### [Aim of the exercise]
From the entries below, extract every line that includes the word "computer".

== Extracted information

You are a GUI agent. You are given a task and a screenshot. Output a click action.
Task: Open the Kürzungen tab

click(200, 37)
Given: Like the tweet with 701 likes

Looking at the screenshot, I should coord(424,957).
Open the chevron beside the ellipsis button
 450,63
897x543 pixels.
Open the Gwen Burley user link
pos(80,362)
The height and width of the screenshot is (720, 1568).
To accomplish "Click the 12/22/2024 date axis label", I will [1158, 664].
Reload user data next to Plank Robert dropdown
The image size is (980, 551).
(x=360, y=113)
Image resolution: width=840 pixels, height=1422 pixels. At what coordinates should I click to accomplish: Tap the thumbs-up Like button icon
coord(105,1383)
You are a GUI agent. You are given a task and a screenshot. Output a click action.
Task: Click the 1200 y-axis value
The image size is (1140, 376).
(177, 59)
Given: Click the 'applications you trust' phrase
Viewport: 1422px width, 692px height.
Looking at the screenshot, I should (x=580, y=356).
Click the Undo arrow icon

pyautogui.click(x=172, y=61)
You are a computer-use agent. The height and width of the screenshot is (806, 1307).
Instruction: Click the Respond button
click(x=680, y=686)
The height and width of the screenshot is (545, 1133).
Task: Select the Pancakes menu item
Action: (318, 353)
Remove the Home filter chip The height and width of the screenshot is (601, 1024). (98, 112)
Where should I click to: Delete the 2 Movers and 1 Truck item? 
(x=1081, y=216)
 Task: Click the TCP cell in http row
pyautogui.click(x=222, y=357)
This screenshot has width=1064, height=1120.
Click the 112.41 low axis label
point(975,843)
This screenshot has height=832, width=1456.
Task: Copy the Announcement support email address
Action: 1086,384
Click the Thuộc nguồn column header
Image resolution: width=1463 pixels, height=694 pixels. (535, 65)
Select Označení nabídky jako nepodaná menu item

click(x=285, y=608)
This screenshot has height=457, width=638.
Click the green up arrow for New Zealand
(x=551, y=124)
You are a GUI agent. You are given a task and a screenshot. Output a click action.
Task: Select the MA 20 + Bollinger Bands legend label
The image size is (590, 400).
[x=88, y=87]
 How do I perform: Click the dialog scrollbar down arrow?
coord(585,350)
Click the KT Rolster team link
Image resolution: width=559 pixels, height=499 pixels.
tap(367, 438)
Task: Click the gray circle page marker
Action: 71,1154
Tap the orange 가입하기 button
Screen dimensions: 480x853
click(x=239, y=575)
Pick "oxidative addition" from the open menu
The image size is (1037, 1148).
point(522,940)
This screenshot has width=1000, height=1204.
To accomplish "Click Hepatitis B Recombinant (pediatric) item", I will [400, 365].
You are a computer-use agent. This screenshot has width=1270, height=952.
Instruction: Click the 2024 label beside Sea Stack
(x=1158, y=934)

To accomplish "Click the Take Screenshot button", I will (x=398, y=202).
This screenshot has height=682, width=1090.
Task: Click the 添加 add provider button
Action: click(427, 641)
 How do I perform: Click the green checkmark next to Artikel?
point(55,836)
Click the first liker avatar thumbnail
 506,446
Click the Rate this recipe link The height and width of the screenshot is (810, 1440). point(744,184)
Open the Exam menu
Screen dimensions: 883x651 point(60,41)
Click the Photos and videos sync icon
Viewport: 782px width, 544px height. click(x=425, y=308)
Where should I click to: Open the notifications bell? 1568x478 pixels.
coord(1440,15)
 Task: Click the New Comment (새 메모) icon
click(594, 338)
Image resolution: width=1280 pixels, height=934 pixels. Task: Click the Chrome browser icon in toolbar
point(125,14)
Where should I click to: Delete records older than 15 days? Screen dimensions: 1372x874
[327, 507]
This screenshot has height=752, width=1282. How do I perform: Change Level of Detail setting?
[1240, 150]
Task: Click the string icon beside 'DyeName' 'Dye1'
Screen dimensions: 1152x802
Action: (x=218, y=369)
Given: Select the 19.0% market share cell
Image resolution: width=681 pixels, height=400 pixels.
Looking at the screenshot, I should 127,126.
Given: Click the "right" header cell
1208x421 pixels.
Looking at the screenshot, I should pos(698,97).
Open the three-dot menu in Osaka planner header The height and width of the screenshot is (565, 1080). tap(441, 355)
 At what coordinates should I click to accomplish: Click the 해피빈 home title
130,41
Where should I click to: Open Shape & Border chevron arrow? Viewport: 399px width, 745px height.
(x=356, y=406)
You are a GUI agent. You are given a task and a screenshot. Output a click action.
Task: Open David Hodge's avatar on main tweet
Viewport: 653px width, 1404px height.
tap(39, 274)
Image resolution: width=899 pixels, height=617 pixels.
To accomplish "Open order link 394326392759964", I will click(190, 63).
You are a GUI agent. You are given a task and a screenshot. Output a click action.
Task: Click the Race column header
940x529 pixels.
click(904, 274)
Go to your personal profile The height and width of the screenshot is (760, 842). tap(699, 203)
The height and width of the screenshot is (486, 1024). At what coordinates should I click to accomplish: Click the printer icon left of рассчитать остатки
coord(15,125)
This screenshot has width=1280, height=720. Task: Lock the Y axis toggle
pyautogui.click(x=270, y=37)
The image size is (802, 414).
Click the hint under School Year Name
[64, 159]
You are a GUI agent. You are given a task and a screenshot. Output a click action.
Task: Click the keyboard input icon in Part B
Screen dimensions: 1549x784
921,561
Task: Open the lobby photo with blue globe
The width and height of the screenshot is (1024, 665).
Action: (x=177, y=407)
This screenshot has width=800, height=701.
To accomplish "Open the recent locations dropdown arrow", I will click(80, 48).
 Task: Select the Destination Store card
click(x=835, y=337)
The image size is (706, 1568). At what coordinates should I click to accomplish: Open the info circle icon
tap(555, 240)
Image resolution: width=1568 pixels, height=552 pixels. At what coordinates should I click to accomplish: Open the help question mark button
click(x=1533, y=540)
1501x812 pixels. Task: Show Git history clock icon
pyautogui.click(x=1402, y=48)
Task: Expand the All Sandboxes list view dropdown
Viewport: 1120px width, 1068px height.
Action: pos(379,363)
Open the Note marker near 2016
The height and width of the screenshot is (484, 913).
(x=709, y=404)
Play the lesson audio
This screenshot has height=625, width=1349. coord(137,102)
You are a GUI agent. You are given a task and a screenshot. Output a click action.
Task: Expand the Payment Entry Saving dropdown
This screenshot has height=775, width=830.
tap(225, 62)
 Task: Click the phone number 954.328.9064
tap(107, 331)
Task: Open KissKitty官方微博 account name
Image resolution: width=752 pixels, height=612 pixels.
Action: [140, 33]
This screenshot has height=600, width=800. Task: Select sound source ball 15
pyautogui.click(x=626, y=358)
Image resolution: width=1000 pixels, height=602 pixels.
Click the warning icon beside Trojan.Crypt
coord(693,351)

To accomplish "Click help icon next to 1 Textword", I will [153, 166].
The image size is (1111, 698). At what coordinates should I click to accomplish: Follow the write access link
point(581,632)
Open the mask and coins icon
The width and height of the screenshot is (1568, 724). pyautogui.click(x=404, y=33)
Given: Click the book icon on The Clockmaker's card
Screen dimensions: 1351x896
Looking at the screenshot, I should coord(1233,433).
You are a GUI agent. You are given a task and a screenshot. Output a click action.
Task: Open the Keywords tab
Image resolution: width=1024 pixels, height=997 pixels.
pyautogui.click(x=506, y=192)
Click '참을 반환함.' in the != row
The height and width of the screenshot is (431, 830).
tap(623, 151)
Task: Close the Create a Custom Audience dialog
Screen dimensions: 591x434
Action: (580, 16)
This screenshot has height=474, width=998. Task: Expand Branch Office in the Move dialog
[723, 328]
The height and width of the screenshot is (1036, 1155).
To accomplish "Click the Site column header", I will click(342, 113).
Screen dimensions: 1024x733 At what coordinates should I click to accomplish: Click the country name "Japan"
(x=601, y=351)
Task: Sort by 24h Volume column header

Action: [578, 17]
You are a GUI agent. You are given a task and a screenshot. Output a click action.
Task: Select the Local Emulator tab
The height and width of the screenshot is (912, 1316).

====

### [Response]
You are a computer-use agent. The height and width of the screenshot is (806, 1307).
You are a computer-use agent. This screenshot has width=1270, height=952.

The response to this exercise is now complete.